40 points by davydog187 1 year ago | 14 comments
  • wrs 1 year ago
    I agree this is a real problem. If the repo is in an organization, I would like to have to check a box like “include outside users”.
    • ocdtrekkie 1 year ago
      I was blown away by this the other day. I do know the user's handle and started typing it, but GitHub would prefer to suggest every random person with the same first name before the actual user who is already affiliated with some of the org's other repos? Wild!
      • fjni 1 year ago
        Github ux is an unmitigated disaster from an operational security perspective. In their defense, it did start out as an open-source tool. The fact that enterprises adopted it so blindly despite this is pretty interesting.
        • okanat 1 year ago
          It really didn't start out as an open-souce tool. Github was founded for selling private repo access for Git and got popular in the FOSS community since they provided free storage.

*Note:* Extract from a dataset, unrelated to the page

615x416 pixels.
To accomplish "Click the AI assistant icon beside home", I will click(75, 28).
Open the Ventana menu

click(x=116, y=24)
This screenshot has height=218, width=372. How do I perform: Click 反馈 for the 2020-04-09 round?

          • arcanemachiner 1 year ago
            I wonder if they meant "tool for open source" as opposed to "tool that is open source".
            • fjni 1 year ago
              Correct. Unclear wording on my part. If you build a product that is meant to be used by the open source community, you build features which are at odds with companies’ needs that care about keeping their code proprietary.

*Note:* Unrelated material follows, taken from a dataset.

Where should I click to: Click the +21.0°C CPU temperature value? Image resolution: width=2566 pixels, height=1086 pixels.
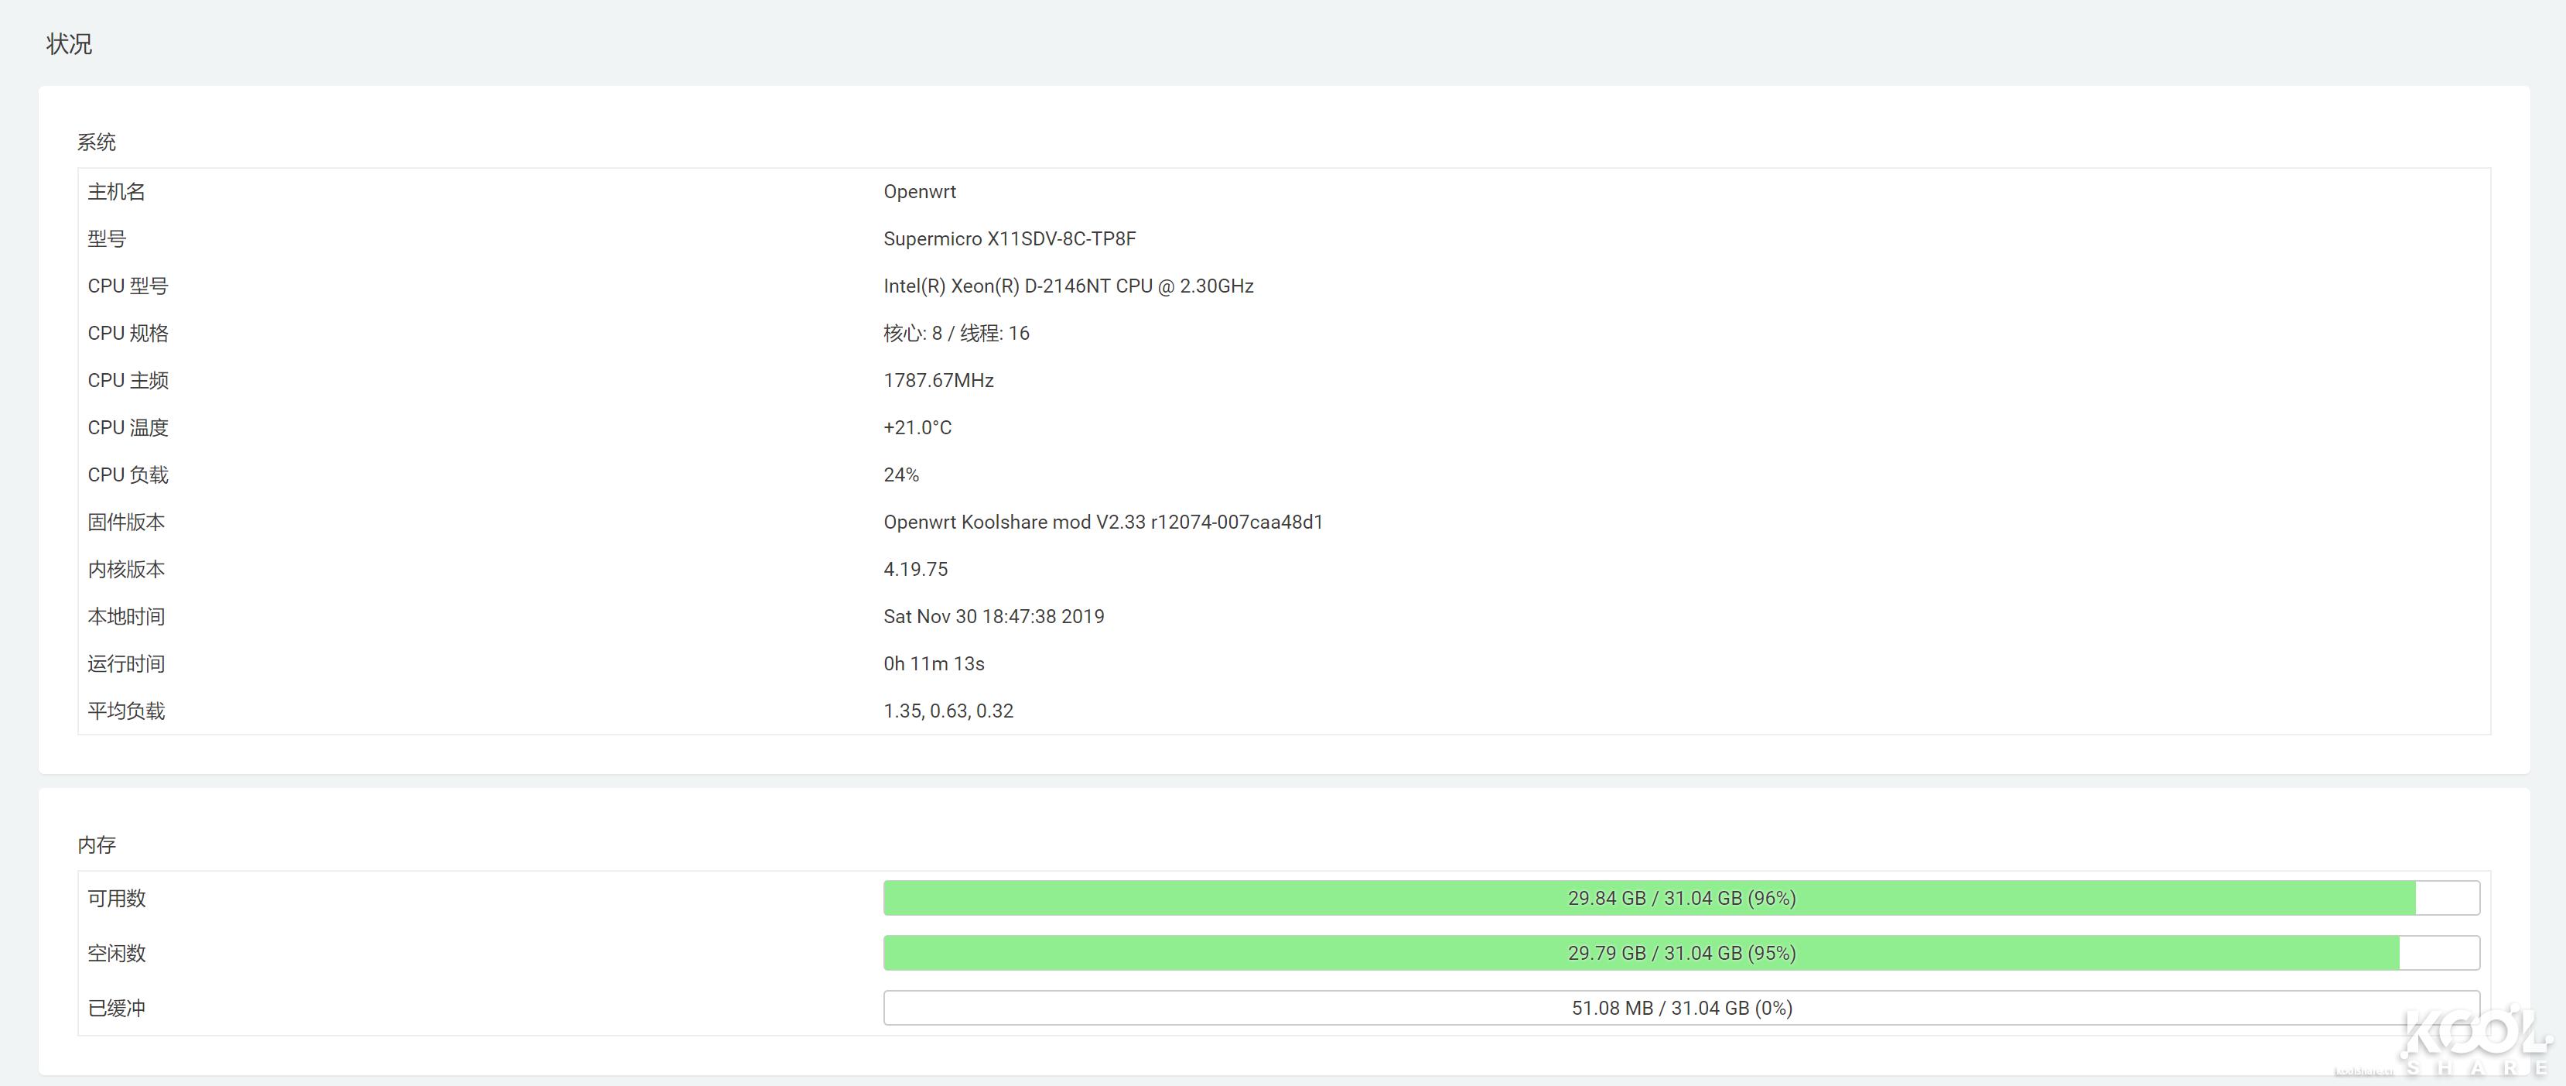(916, 427)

        • brobdingnag_pp 1 year ago
          Accidentally @tagging people in private PRs is always fun too!
          • 1 year ago
          • lijok 1 year ago
            It does show people in your org first, but you have to search by username, not full name.
            • rad_gruchalski 1 year ago
              And that is a problem. Do you know gh usernames or everyone in your org? I sure know most names of the people in my org but no clue about their handles… I most often depend on gh suggestions.
              • bitfilped 1 year ago
                I know people in my org by their handles better than their names haha, guess it just depends on the culture of the place you're at.
                • numpad0 1 year ago
                  Time to reinvent Java style reverse FQDN for user handles! IMO short username or alphanumerical ID is a must so as not to get into The Falsehoods.
                  • wiml 1 year ago
                    We already have those, we just use forward-fqdn syntax like username@company.co.uk. Works great, widely implemented
              • rurban 1 year ago
                Should be trivial to fix without an UX redesign, really. 2 lines of ruby added for the org filter first.